··· Excerpted records ···
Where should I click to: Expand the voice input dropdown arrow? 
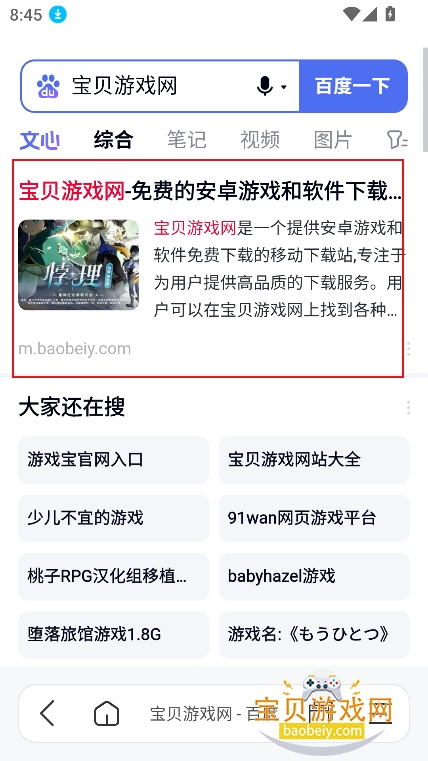click(283, 87)
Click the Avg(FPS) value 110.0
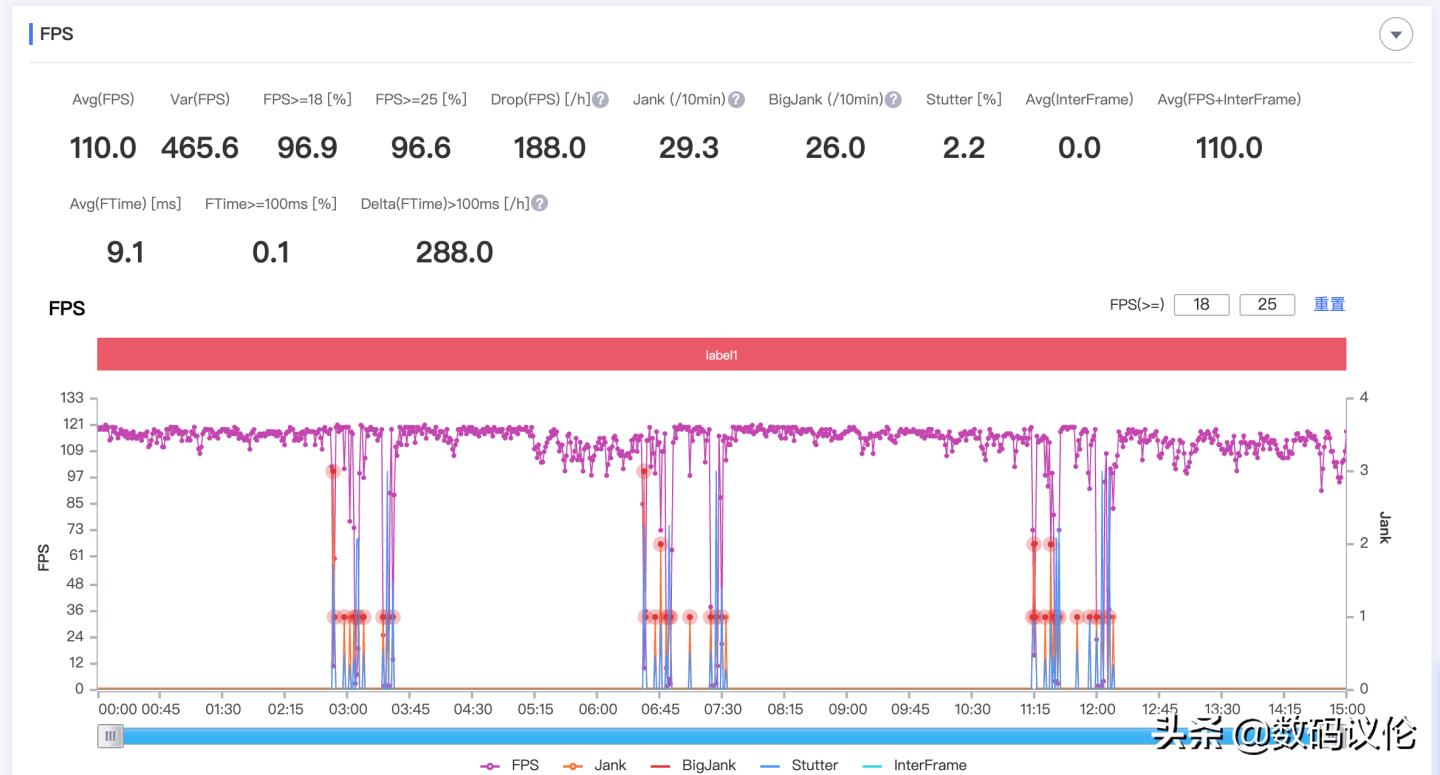1440x775 pixels. coord(103,148)
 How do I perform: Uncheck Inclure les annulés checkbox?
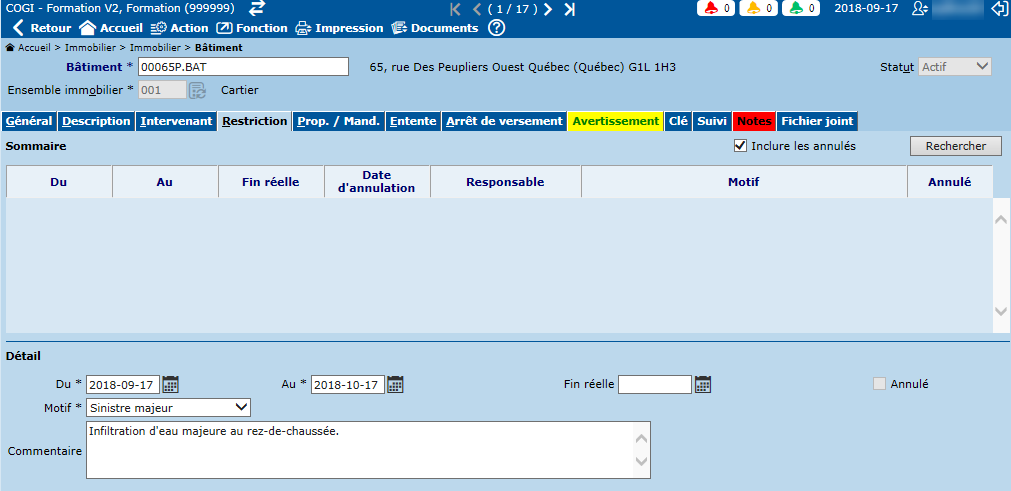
···
Every record above should be written out again exactly; the pictures stay out of the copy.

• Solution to the problem
Where should I click to: Expand the voice input dropdown arrow? 
click(283, 87)
Click the Avg(FPS) value 110.0
1440x775 pixels. coord(103,148)
 How do I perform: Uncheck Inclure les annulés checkbox?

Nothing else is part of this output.